世界に誇る関兼次の刃物
約300もの刃物関連企業が集まる“刃物の町”岐阜県関市。岐阜県の中央部、中濃地方にある町で市内には長良川や板取川、津保川などが流れる自然豊かなエリアでもある。関鍛冶の祖とされる2人の刀鍛冶「元重(もとしげ)」「金重(きんじゅう)」が良質な焼刃土(やきばづち)や水や松炭など、刀づくりに必要な要素が揃ったこの地に惚れ込んで移住し、日本刀をつくり始めたのがそのルーツとされている。室町時代には、「関の孫六(まごろく)」こと孫六兼元、和泉守(いずみのかみ)兼定などの名匠を輩出。最盛期には300人以上もの刀匠を有する一大産地となり、ドイツのゾーリンゲン、イギリスのシェフィールドと並ぶ世界三大刃物産地として知られている。
創業100余年の関兼次刃物(せきかねつぐはもの)は、刀匠「兼次」の末裔が創業した包丁メーカーだ。「“刃物の町”は日本にいくつか残っているが、刀鍛冶を起源に持つ産地は関市だけ。我々は日本刀に近い切れ味の包丁を目指して、日々鍛錬を積んでいます」と代表の河村充泰さん。実は、近年世界的に和食が人気を集め、それに伴って世界各地で評価を高めたのが日本の包丁だという。日本の食材を切る上で最も適したナイフが日本の包丁という評判が広まり、今では関兼次刃物の売上の約3割をアメリカやヨーロッパなど海外の先進国が占める。
多くの人に必要とされる包丁になるために
関兼次刃物の包丁の特徴は「ハマグリ刃」と呼ばれる断面にある。これは、日本刀の断面と同じもので、熟練の職人がステンレス鋼の刃をハマグリの貝殻のような曲線状に繊細な感覚で研磨し、切れ味が持続するように仕上げるのだ。100周年記念モデルである特製切付包丁「瑞雲」にもこの技術が使われている。また、河村さんによると包丁で物が切れるのは「斜面理論」と「ノコギリ理論」の2つがあり、関兼次刃物はそれぞれの特徴を反映した商品を制作している。前者の理論は、切れ味を出すために反りを加えた日本刀のように、適度な反りによって物が切れるというもの。後者は、ノコギリのような刃を前後することで、物を切るというもの。河村さん率いる職人たちが、日本刀の原理原則をベースに刃物の可能性を追求し、現代のテクノロジーを融合させることで世界中の料理人に愛される包丁を生み出している。

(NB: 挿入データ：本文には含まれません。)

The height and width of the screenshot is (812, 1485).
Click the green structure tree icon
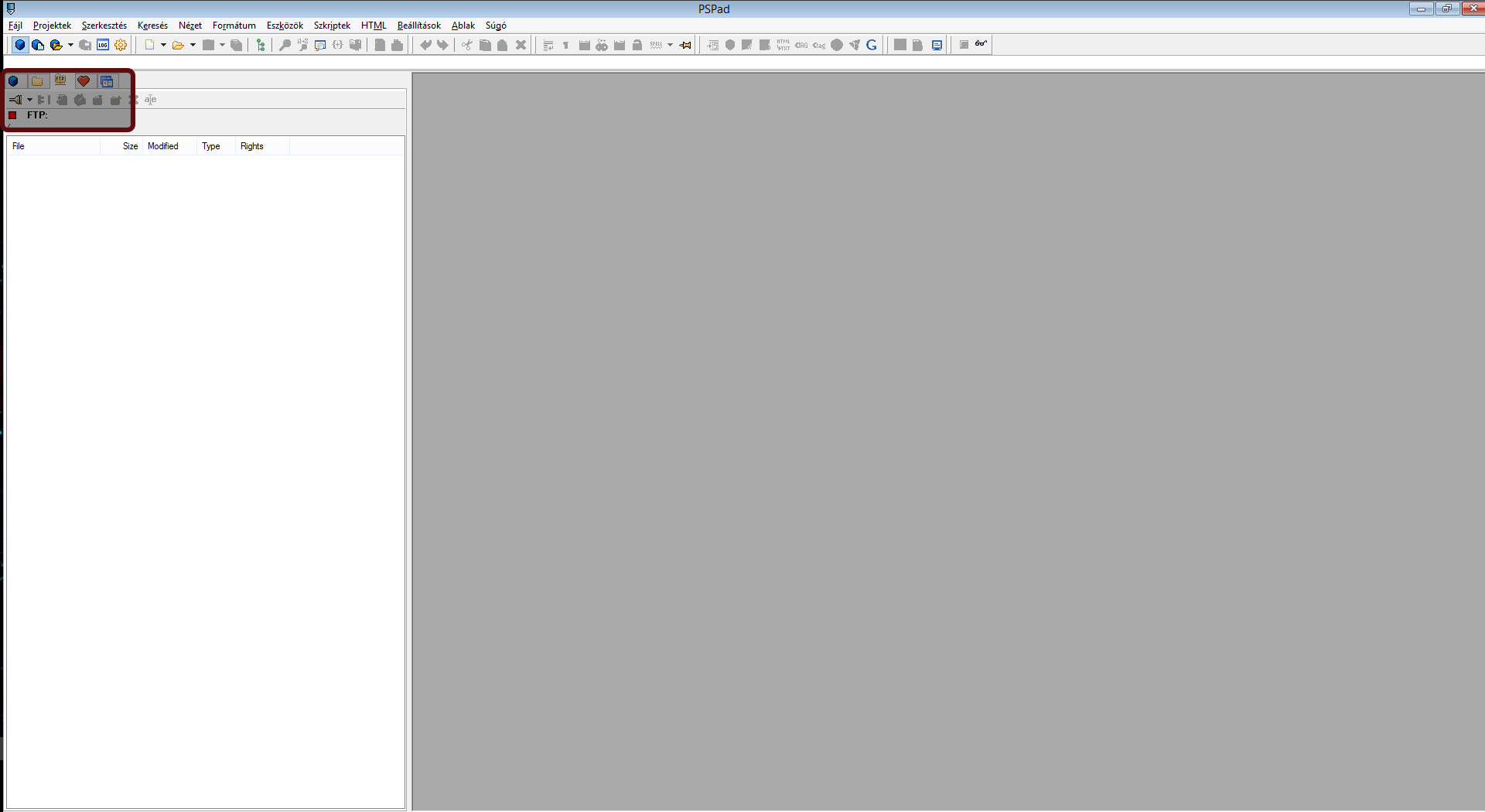261,45
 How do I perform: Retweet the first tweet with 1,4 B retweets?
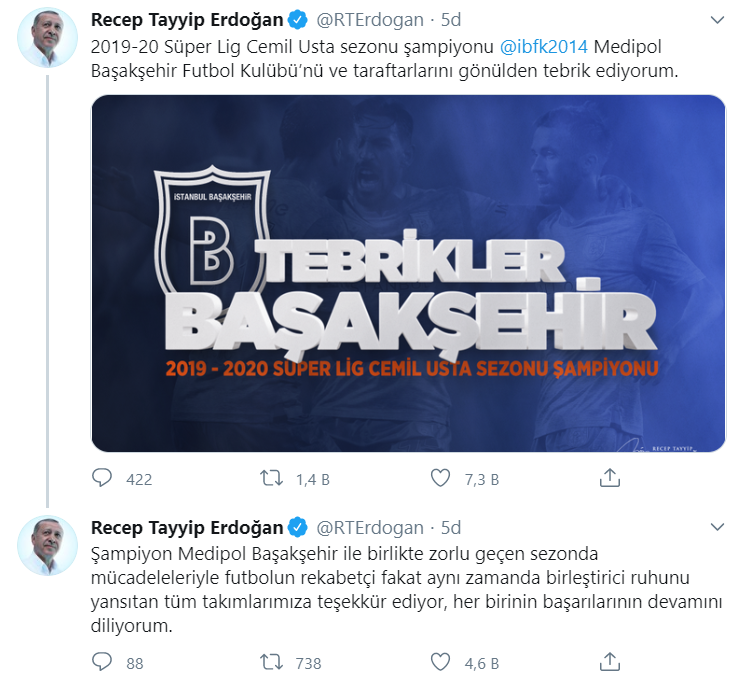tap(272, 478)
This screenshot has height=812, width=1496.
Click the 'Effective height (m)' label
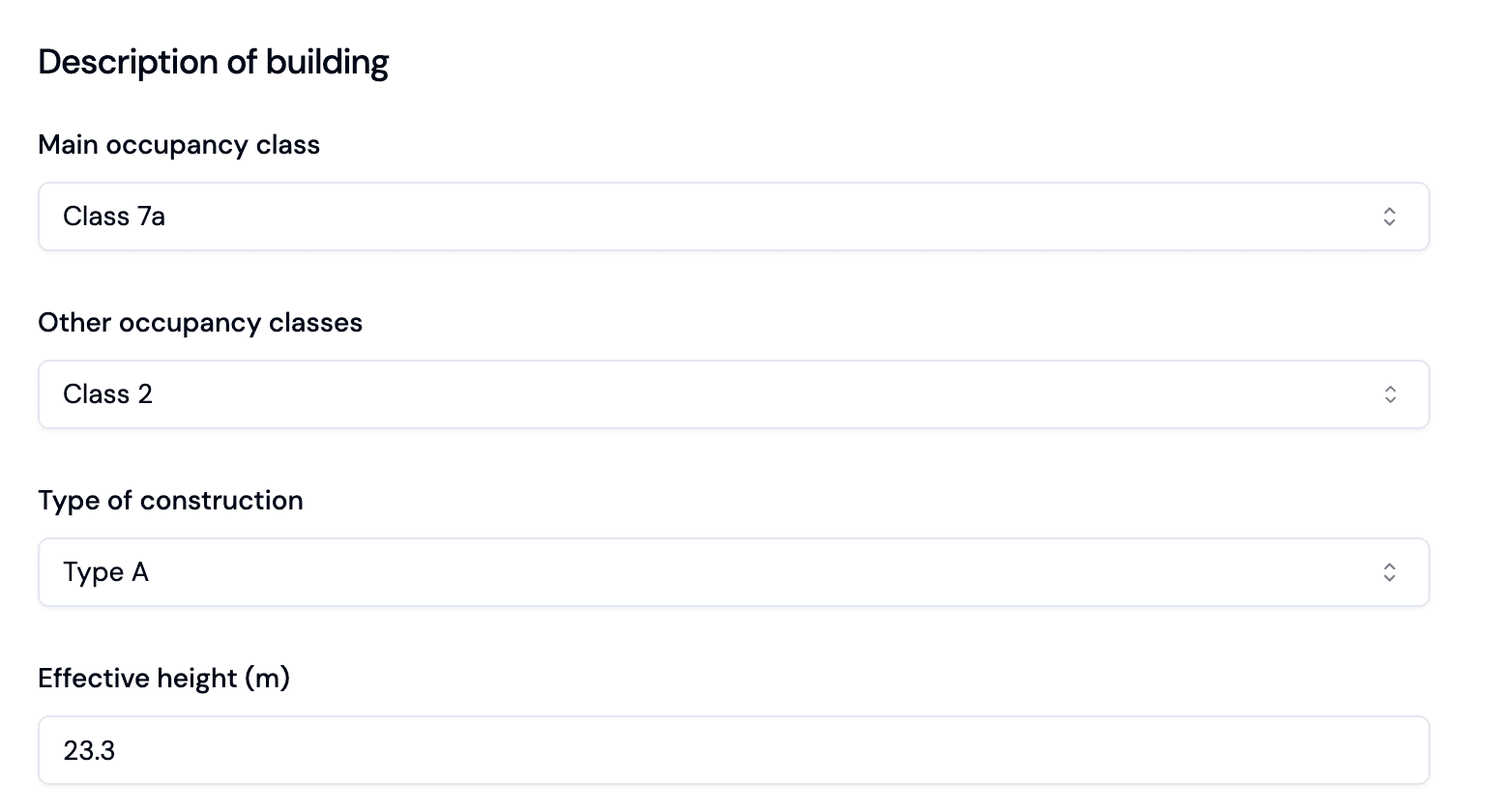[163, 679]
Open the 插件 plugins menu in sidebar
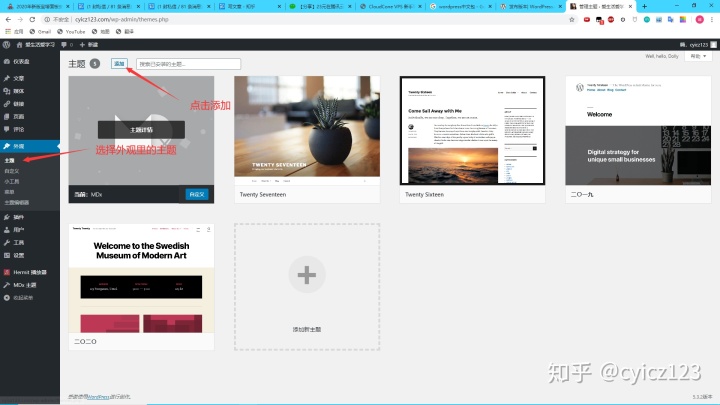Image resolution: width=720 pixels, height=405 pixels. tap(19, 216)
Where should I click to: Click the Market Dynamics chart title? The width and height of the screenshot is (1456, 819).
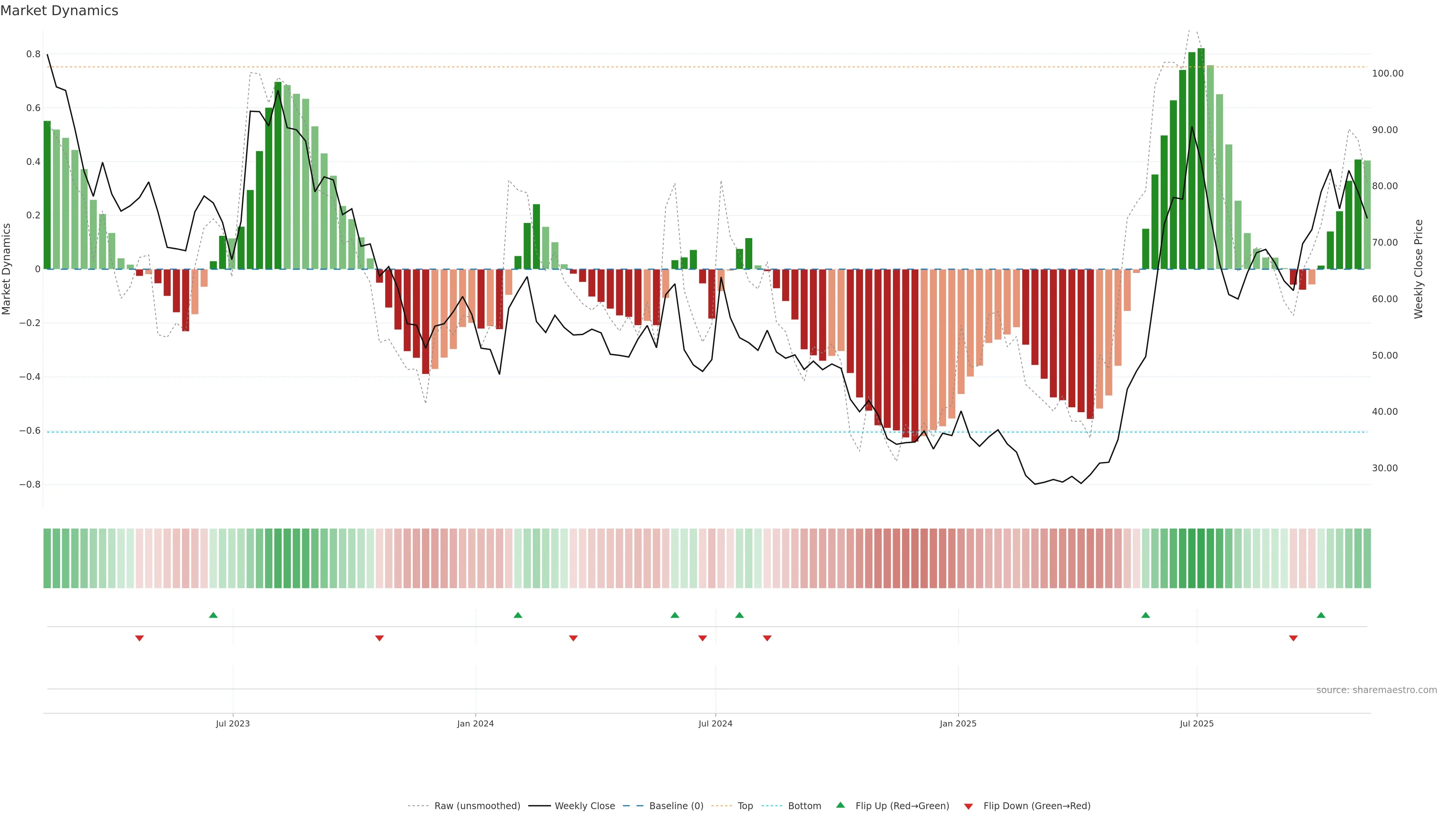[x=60, y=11]

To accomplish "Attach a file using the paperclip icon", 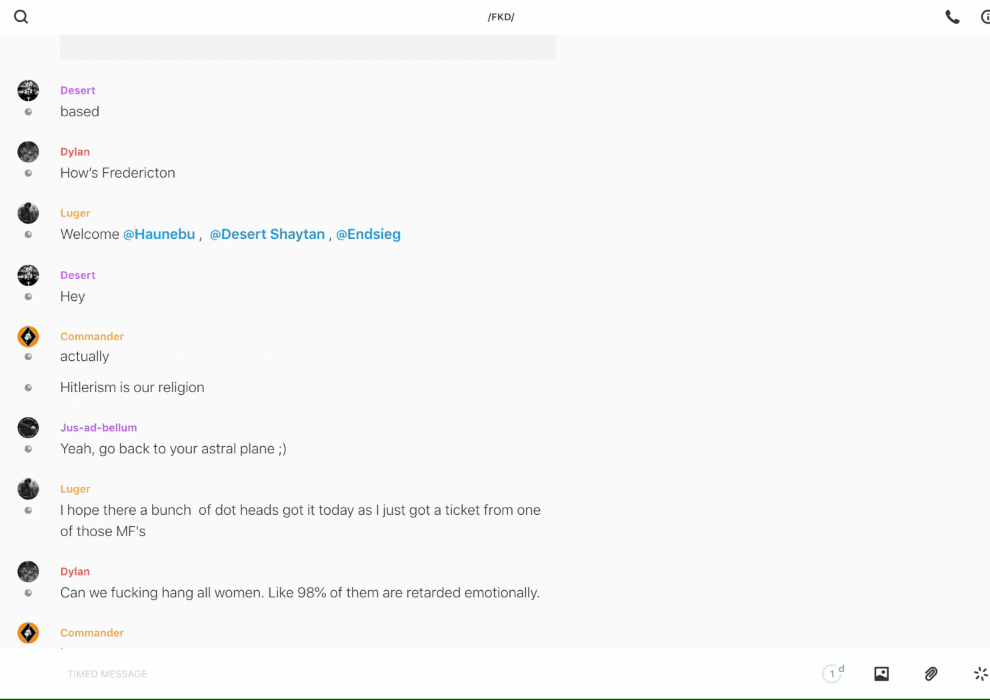I will pos(931,674).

また、新しい商品を開発するヒントは日常生活にあるという。「『なみ』というステーキナイフは、私がステーキが好きなので作りました(笑)。硬い筋もサッと切れて、とろけるような柔らかな肉質の肉もスッと切れるナイフがあったら、ストレスなくステーキが楽しめるなと。開発は大変でしたが、これを完成させたことで技術レベルが上がりました」と河村さん。その言葉に相違なく、「なみ」の巷での評判は極め高く、現在も入手するのに数ヶ月待ちと人気ぶりを博している。そのほかにも、包丁を研ぐ習慣が無い家庭が多いことに着目し、研がなくてもほとんど切れ味が落ちない包丁や柔らかな高級食パンもハード系のパンも切りやすいパン包丁を展開するなど、現代の生活にフィットする商品開発に余年が無い。つくるものは日本刀から包丁に変わったが、いつの時代も頭が切れる匠とよく切れる刃物は重宝されるのだ。